- WORK TASK: Lines below starting with the line with "880x450 pixels." and going on through the line with "Task: Show the Part Graphic view" must be output exactly; the rest of the records must be left out.

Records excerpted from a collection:
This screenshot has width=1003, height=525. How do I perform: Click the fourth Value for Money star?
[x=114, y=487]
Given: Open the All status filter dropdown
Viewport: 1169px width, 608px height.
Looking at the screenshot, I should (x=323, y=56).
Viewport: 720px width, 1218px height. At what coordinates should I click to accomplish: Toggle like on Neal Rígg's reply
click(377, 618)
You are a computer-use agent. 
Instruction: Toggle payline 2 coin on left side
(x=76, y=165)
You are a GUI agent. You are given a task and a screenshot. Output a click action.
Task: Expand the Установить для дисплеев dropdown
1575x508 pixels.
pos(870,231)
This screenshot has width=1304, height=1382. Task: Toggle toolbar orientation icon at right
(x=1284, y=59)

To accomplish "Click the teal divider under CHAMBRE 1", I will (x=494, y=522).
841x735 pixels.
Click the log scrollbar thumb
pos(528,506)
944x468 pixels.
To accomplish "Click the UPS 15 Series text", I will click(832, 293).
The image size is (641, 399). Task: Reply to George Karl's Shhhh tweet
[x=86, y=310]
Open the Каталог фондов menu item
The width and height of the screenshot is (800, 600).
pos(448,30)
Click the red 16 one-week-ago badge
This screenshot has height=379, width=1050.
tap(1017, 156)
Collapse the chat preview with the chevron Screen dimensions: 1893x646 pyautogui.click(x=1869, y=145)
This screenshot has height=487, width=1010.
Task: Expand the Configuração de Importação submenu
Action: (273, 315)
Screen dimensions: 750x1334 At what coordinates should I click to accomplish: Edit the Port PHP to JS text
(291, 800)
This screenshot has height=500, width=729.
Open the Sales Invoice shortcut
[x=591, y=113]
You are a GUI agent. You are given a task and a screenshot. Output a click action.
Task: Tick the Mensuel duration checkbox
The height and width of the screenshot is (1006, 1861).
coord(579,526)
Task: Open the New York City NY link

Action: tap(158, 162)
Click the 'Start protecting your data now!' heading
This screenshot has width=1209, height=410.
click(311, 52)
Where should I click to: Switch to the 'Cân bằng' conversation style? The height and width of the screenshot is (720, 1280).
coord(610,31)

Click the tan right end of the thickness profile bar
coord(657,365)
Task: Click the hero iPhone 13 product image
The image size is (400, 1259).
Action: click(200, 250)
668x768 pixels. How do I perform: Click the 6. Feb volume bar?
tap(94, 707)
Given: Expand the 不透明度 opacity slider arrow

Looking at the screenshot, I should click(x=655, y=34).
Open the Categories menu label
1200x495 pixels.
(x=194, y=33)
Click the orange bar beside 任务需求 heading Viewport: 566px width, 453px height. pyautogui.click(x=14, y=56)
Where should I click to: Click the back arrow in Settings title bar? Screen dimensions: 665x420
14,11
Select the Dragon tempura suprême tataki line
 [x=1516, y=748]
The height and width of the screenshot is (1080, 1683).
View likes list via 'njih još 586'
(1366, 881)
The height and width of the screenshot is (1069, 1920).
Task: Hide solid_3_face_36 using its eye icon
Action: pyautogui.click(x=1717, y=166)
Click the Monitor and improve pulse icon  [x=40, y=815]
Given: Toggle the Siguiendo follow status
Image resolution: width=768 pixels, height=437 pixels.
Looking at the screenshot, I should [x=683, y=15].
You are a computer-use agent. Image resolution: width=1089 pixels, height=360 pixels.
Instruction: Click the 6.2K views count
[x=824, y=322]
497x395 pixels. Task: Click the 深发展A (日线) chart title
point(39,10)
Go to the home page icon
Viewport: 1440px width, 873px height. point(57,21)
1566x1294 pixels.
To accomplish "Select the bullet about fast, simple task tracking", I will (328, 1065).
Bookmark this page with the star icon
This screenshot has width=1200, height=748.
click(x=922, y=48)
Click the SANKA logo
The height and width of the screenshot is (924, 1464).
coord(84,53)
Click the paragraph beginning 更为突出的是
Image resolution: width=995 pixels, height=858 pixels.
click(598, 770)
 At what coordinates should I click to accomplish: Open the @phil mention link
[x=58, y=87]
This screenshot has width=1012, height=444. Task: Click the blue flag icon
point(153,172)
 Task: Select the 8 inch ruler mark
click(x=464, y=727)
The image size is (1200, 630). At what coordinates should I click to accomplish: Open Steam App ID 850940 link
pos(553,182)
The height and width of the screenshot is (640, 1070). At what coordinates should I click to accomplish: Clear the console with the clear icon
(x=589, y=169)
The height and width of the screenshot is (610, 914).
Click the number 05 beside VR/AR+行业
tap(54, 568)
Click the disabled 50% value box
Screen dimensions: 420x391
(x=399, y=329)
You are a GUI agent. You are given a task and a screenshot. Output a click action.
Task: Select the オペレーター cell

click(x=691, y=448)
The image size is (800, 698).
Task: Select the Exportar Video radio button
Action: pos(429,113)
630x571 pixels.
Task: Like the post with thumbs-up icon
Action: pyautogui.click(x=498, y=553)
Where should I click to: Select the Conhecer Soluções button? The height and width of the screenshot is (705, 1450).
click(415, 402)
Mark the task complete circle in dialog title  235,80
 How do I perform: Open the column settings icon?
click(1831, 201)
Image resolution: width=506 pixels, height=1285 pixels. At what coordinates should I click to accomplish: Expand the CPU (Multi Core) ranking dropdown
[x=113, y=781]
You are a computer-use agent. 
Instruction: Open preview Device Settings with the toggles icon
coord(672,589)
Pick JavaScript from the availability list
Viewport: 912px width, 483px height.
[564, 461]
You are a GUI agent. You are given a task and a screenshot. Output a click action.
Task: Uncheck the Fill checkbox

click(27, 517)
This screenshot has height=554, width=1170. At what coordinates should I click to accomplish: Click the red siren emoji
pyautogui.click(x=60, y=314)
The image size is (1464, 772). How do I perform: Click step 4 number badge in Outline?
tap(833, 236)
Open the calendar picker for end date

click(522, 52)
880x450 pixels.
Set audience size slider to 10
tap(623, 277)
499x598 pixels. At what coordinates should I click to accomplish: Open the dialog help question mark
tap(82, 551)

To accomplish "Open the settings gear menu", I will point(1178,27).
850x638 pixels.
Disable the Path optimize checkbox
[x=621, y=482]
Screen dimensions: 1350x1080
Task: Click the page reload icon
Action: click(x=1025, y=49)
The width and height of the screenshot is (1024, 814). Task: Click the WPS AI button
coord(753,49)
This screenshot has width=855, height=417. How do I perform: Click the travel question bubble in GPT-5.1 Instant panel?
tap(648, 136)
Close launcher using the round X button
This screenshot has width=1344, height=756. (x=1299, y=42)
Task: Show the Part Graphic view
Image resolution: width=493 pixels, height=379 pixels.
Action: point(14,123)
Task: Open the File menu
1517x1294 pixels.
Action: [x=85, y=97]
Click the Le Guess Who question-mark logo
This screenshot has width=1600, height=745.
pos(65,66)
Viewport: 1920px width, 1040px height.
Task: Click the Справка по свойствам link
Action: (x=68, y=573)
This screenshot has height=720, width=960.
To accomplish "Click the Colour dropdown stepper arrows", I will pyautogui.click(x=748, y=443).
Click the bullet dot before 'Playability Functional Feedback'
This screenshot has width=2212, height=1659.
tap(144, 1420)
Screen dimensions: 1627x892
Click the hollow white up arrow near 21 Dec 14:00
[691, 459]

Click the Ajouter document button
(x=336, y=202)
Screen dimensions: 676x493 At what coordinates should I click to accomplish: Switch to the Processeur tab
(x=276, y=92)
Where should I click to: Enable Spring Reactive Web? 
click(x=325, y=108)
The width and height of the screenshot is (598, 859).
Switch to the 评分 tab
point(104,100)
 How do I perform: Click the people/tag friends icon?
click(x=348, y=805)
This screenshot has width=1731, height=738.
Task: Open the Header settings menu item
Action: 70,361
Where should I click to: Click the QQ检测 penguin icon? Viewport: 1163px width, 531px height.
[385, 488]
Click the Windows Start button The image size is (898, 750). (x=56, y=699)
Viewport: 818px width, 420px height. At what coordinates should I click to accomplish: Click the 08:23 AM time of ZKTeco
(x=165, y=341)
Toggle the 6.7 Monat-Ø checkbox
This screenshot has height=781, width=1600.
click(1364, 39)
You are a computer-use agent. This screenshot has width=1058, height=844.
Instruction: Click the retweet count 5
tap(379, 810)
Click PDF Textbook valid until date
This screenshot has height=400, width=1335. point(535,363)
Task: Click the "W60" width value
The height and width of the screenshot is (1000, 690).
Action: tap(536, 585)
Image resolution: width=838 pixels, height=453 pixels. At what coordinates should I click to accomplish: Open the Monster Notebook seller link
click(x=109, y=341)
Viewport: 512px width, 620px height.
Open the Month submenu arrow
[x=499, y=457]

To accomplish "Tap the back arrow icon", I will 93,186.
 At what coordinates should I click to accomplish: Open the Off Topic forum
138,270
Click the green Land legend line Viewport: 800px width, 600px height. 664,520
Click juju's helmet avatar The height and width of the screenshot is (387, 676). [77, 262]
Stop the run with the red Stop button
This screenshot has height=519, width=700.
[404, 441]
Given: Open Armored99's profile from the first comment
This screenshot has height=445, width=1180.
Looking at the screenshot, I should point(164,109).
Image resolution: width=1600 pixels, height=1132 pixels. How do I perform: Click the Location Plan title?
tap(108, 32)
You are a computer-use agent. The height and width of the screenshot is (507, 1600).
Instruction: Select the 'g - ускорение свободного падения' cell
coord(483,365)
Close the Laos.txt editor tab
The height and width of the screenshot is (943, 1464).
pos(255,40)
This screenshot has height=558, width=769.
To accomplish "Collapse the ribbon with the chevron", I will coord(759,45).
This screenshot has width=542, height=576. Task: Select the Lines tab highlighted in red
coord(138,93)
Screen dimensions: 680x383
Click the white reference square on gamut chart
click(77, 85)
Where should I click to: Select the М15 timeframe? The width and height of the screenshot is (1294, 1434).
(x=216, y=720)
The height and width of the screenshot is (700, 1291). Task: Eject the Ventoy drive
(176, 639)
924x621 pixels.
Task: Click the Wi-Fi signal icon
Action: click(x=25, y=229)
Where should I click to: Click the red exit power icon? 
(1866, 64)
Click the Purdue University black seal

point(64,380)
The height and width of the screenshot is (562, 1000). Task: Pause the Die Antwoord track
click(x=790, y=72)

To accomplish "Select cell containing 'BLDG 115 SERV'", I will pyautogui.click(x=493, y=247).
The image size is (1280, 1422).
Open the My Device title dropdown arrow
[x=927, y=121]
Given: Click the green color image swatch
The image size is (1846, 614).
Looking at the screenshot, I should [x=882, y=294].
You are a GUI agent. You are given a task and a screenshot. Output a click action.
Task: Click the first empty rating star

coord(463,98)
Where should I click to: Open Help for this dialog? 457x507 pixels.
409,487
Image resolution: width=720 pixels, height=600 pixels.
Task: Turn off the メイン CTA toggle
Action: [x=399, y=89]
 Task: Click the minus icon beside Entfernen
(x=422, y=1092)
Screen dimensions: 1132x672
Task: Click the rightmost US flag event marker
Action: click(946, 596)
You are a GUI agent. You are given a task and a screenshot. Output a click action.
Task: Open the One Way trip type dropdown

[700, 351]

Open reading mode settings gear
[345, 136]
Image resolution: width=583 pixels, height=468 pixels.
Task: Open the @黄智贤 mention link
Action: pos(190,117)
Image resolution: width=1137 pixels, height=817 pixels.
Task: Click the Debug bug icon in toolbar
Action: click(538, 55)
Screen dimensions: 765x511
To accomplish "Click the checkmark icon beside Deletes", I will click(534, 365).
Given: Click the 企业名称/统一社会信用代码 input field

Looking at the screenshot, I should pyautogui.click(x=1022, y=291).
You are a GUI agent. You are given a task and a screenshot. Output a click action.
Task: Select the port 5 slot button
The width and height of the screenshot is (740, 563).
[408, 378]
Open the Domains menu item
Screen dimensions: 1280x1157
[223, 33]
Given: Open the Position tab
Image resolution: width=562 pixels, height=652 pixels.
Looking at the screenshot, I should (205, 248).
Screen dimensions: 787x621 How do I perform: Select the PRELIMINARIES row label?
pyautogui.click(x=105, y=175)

- WORKED SOLUTION:
880x450 pixels.
Set audience size slider to 10
tap(623, 277)
499x598 pixels. At what coordinates should I click to accomplish: Open the dialog help question mark
tap(82, 551)

To accomplish "Open the settings gear menu", I will point(1178,27).
850x638 pixels.
Disable the Path optimize checkbox
[x=621, y=482]
Screen dimensions: 1350x1080
Task: Click the page reload icon
Action: click(x=1025, y=49)
The width and height of the screenshot is (1024, 814). Task: Click the WPS AI button
coord(753,49)
This screenshot has width=855, height=417. How do I perform: Click the travel question bubble in GPT-5.1 Instant panel?
tap(648, 136)
Close launcher using the round X button
This screenshot has width=1344, height=756. (x=1299, y=42)
Task: Show the Part Graphic view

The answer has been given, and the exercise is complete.